- **WORK ORDER**: Starting with the line that contains "Viewport: 1024px width, 766px height." and ending with the last line of the entries, repeat exactly those lines and nothing else, pictures excluded.

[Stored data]
★ ★ ★ ★ ★ ★ ★
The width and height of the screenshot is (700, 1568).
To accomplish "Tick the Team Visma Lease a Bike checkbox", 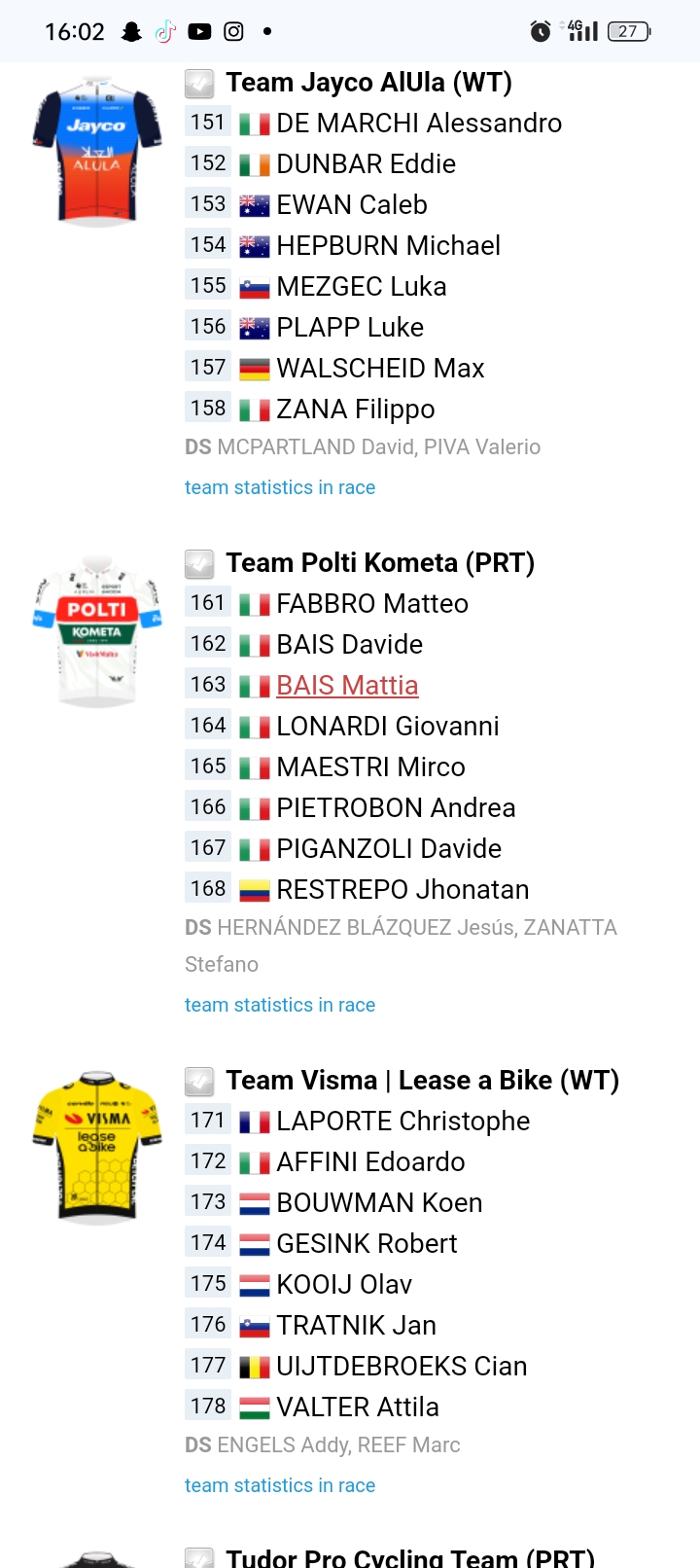I will [x=199, y=1082].
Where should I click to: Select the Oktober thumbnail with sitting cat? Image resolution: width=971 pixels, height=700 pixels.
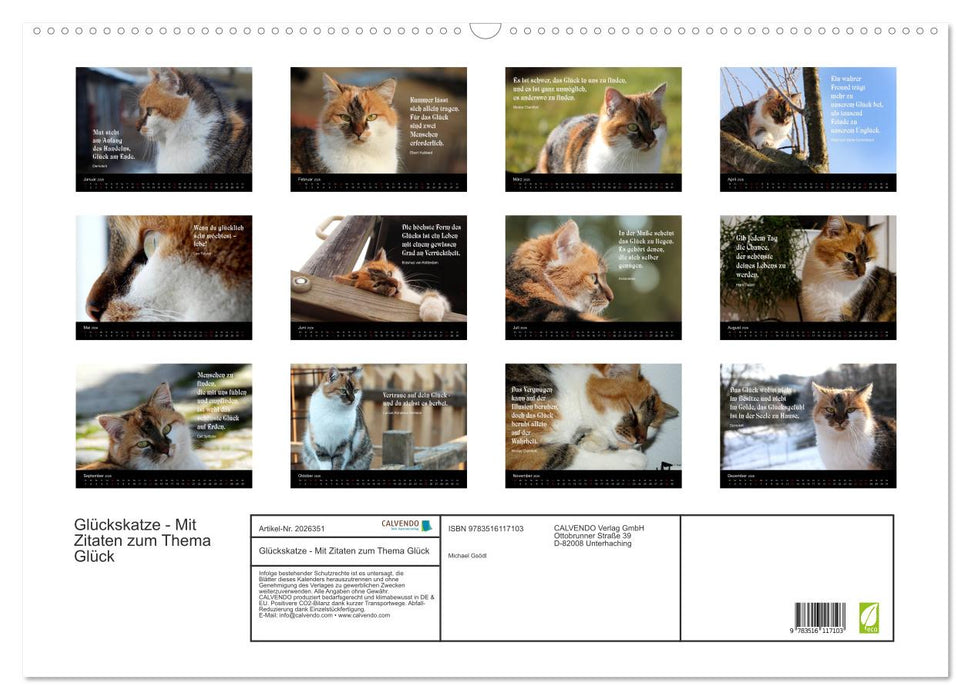click(378, 425)
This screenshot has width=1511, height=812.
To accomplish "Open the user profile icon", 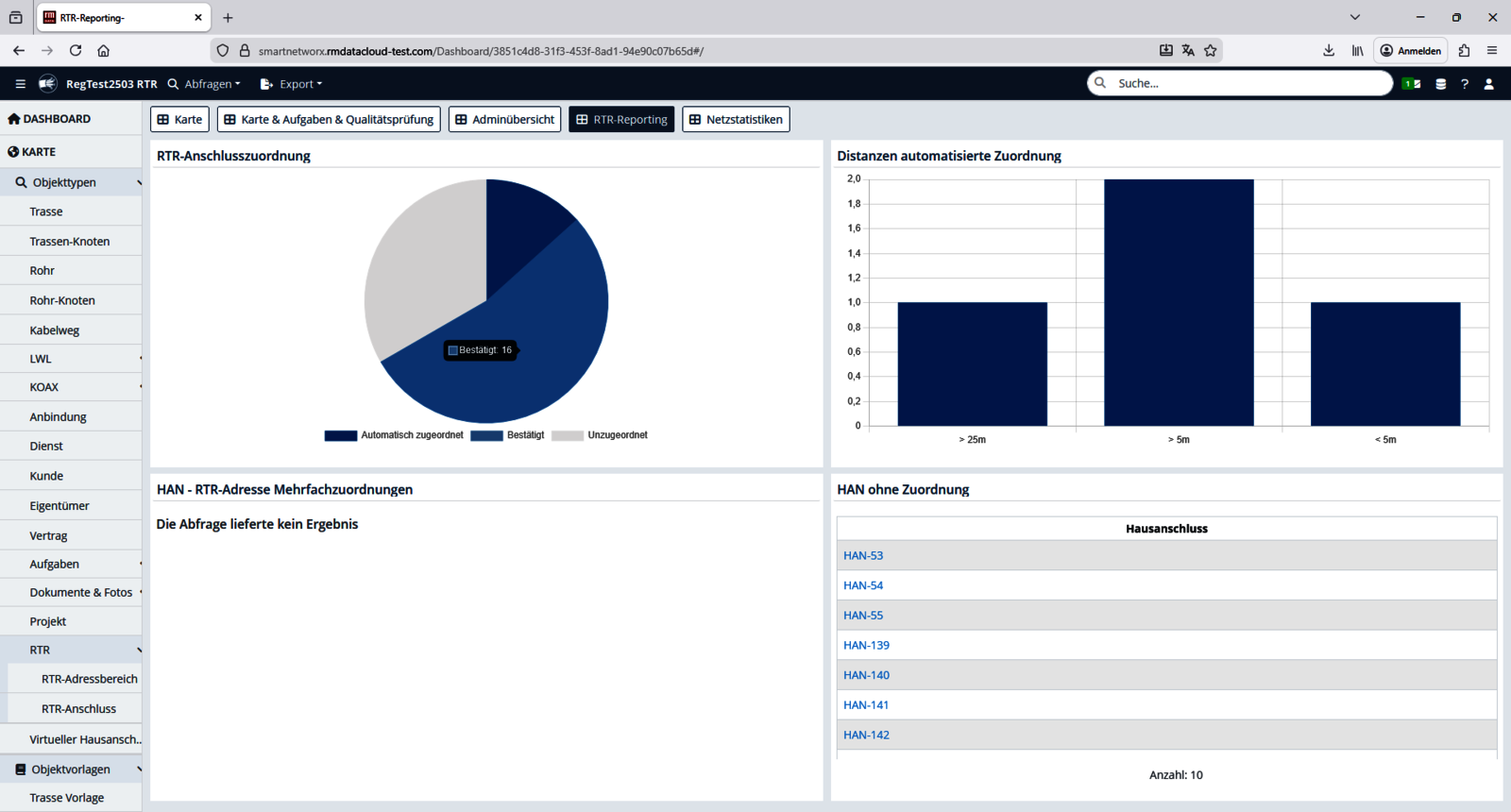I will coord(1489,84).
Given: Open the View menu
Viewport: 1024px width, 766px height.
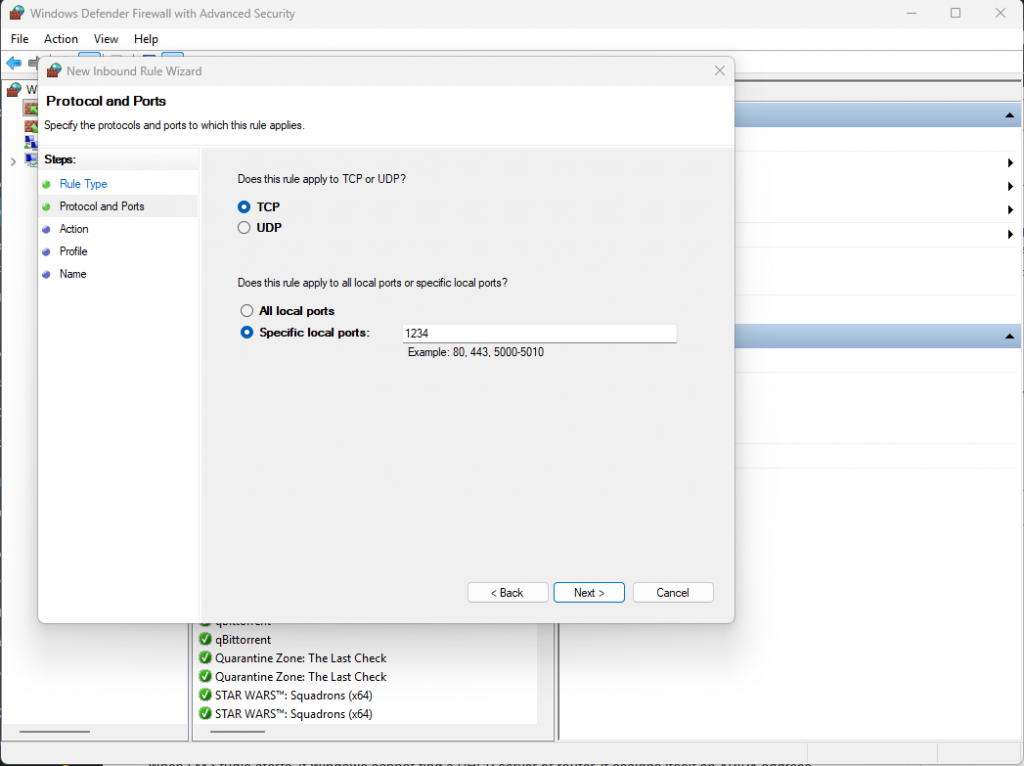Looking at the screenshot, I should pyautogui.click(x=106, y=39).
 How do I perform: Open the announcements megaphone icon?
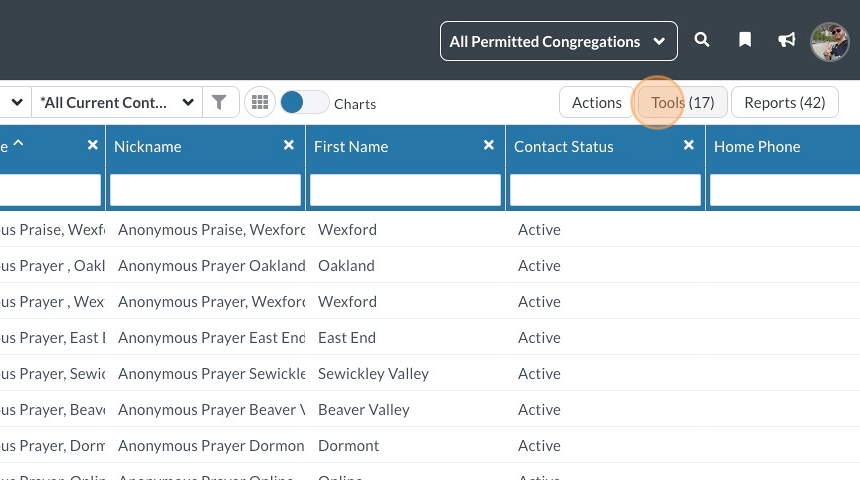pyautogui.click(x=787, y=41)
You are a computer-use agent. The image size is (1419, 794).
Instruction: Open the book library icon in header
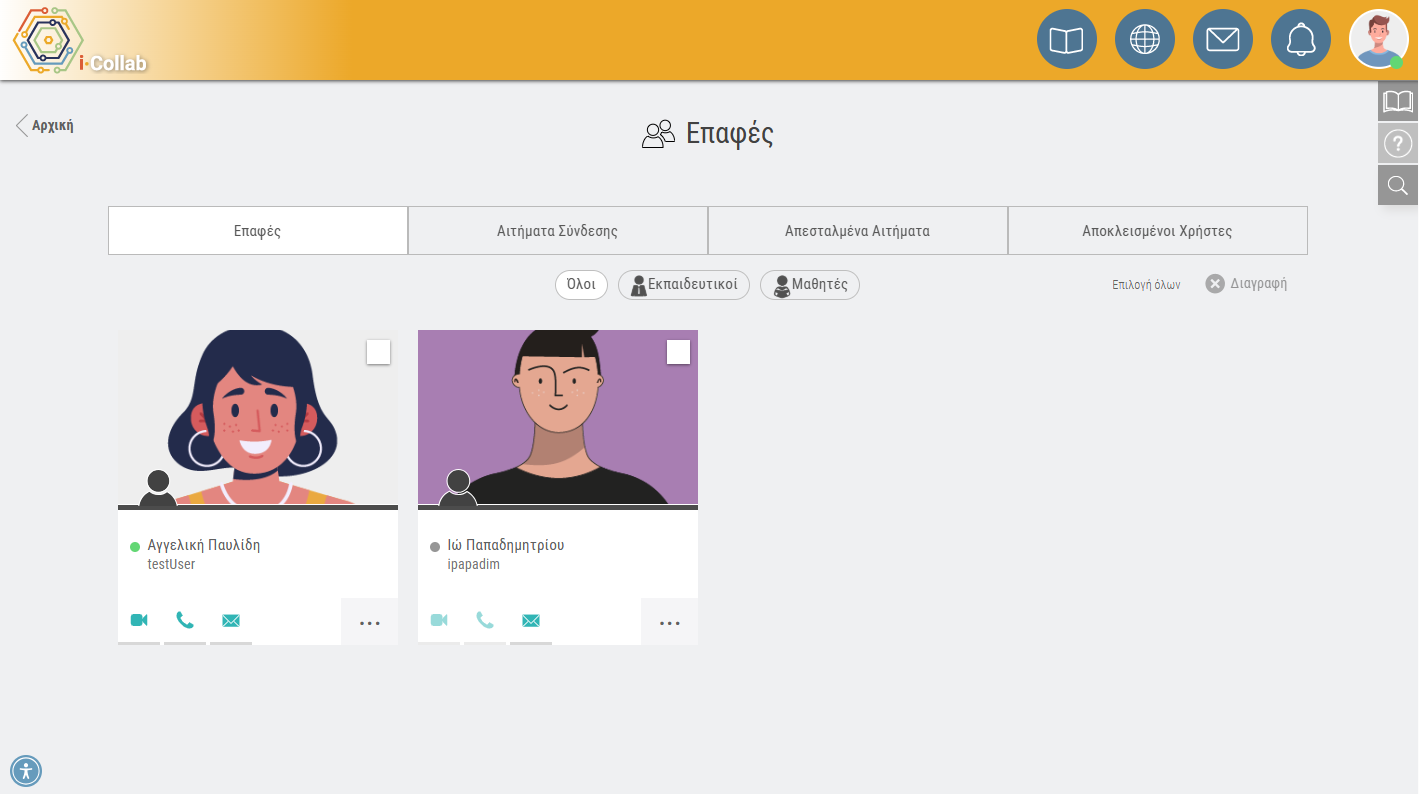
★ ★ ★ ★ ★ ★ ★
- **TASK RESULT**:
Viewport: 1024px width, 766px height.
Looking at the screenshot, I should pyautogui.click(x=106, y=39).
 How do I perform: Open the announcements megaphone icon?
pyautogui.click(x=787, y=41)
You are a computer-use agent. The image size is (1419, 794).
Instruction: Open the book library icon in header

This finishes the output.